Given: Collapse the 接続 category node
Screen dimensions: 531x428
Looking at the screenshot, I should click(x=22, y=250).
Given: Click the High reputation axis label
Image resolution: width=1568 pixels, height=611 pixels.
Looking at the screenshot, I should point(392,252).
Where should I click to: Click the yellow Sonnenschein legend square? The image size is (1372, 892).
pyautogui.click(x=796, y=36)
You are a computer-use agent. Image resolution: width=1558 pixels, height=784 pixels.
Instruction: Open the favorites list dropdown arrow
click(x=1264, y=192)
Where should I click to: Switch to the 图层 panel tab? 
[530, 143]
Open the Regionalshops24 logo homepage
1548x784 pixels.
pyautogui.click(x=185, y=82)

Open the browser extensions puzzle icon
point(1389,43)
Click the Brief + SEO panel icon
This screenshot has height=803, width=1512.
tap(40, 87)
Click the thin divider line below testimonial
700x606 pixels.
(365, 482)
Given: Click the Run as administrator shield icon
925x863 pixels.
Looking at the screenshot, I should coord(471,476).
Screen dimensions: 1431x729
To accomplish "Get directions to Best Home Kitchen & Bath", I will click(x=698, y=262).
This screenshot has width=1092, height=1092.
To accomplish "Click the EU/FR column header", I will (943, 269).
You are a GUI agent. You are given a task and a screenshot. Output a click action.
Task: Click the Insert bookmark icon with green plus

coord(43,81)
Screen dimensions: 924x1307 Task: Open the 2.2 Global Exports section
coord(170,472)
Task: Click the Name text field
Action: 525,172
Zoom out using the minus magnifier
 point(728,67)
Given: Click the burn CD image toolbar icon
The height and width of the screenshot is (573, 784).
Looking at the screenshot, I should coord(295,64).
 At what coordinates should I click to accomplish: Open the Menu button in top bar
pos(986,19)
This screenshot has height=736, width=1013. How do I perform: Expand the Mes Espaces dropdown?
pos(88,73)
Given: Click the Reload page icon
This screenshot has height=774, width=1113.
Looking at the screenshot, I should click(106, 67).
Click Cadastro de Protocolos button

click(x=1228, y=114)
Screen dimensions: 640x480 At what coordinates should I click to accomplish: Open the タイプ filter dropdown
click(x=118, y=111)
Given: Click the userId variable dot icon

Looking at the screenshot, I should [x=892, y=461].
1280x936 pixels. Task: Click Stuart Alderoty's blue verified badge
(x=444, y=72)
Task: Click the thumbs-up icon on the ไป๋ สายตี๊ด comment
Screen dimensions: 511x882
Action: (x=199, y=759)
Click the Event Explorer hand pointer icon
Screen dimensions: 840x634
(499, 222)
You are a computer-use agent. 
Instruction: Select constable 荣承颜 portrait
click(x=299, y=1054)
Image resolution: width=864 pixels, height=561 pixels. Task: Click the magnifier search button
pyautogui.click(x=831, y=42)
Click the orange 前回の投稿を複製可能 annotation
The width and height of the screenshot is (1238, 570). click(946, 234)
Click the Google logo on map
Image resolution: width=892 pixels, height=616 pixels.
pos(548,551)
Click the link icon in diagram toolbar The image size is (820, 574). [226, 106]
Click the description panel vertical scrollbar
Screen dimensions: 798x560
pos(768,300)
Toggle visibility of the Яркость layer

--------------------------------

#### [What to do]
Quote the records verbatim from the line containing "Image resolution: width=864" through the end of the records, inclusive.

#### [Reply to the exercise]
Image resolution: width=864 pixels, height=561 pixels. Task: Click the magnifier search button
pyautogui.click(x=831, y=42)
Click the orange 前回の投稿を複製可能 annotation
The width and height of the screenshot is (1238, 570). click(946, 234)
Click the Google logo on map
Image resolution: width=892 pixels, height=616 pixels.
pos(548,551)
Click the link icon in diagram toolbar The image size is (820, 574). [226, 106]
Click the description panel vertical scrollbar
Screen dimensions: 798x560
pos(768,300)
Toggle visibility of the Яркость layer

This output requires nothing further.